◆ **Work to complete**
Write out the stretch of lines below that begins at the line with "Task: Select the Dow Jones row label" and ends at the line with "Given: Open the first 5PM to 6PM order title", including both, exactly as given and nothing more.

◆ **Input for this task**
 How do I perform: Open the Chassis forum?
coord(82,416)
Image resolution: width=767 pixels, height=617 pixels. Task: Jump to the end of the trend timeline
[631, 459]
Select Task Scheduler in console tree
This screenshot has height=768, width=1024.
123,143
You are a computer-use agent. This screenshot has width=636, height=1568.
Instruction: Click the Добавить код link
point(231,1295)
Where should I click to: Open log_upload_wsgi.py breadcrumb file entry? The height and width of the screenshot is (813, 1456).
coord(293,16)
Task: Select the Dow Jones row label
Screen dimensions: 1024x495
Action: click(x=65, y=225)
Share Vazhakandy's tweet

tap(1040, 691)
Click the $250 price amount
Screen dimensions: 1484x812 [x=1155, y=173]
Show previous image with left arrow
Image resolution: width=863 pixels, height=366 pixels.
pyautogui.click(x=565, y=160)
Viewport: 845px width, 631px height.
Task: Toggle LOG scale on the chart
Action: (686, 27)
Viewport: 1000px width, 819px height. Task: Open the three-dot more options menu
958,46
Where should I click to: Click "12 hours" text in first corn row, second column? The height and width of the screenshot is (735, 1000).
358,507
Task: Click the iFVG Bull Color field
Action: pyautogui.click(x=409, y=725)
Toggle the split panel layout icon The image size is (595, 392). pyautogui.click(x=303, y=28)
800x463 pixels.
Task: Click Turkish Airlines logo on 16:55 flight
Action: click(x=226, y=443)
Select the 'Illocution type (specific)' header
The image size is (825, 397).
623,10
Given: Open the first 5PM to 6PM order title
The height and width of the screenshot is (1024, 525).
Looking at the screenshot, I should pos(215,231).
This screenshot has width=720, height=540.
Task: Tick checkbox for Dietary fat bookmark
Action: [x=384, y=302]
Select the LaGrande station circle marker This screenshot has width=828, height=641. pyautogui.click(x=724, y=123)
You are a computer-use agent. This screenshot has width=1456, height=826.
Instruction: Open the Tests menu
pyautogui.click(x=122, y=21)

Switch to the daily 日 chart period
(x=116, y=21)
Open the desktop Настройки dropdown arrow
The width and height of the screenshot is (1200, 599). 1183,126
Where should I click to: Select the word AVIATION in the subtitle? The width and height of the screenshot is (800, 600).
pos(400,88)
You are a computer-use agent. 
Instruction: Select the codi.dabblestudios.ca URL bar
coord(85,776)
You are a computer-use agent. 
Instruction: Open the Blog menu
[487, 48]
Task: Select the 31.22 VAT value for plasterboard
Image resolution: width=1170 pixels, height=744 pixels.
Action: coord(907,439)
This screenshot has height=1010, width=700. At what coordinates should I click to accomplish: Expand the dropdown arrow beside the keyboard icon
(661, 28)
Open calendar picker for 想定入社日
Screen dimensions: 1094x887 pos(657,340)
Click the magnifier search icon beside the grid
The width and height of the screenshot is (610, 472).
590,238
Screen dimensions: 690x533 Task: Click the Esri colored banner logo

◆ **Task result**
Task: Select the Dow Jones row label
Screen dimensions: 1024x495
Action: click(x=65, y=225)
Share Vazhakandy's tweet

tap(1040, 691)
Click the $250 price amount
Screen dimensions: 1484x812 [x=1155, y=173]
Show previous image with left arrow
Image resolution: width=863 pixels, height=366 pixels.
pyautogui.click(x=565, y=160)
Viewport: 845px width, 631px height.
Task: Toggle LOG scale on the chart
Action: (686, 27)
Viewport: 1000px width, 819px height. Task: Open the three-dot more options menu
958,46
Where should I click to: Click "12 hours" text in first corn row, second column? The height and width of the screenshot is (735, 1000).
358,507
Task: Click the iFVG Bull Color field
Action: pyautogui.click(x=409, y=725)
Toggle the split panel layout icon The image size is (595, 392). pyautogui.click(x=303, y=28)
800x463 pixels.
Task: Click Turkish Airlines logo on 16:55 flight
Action: click(x=226, y=443)
Select the 'Illocution type (specific)' header
The image size is (825, 397).
623,10
Given: Open the first 5PM to 6PM order title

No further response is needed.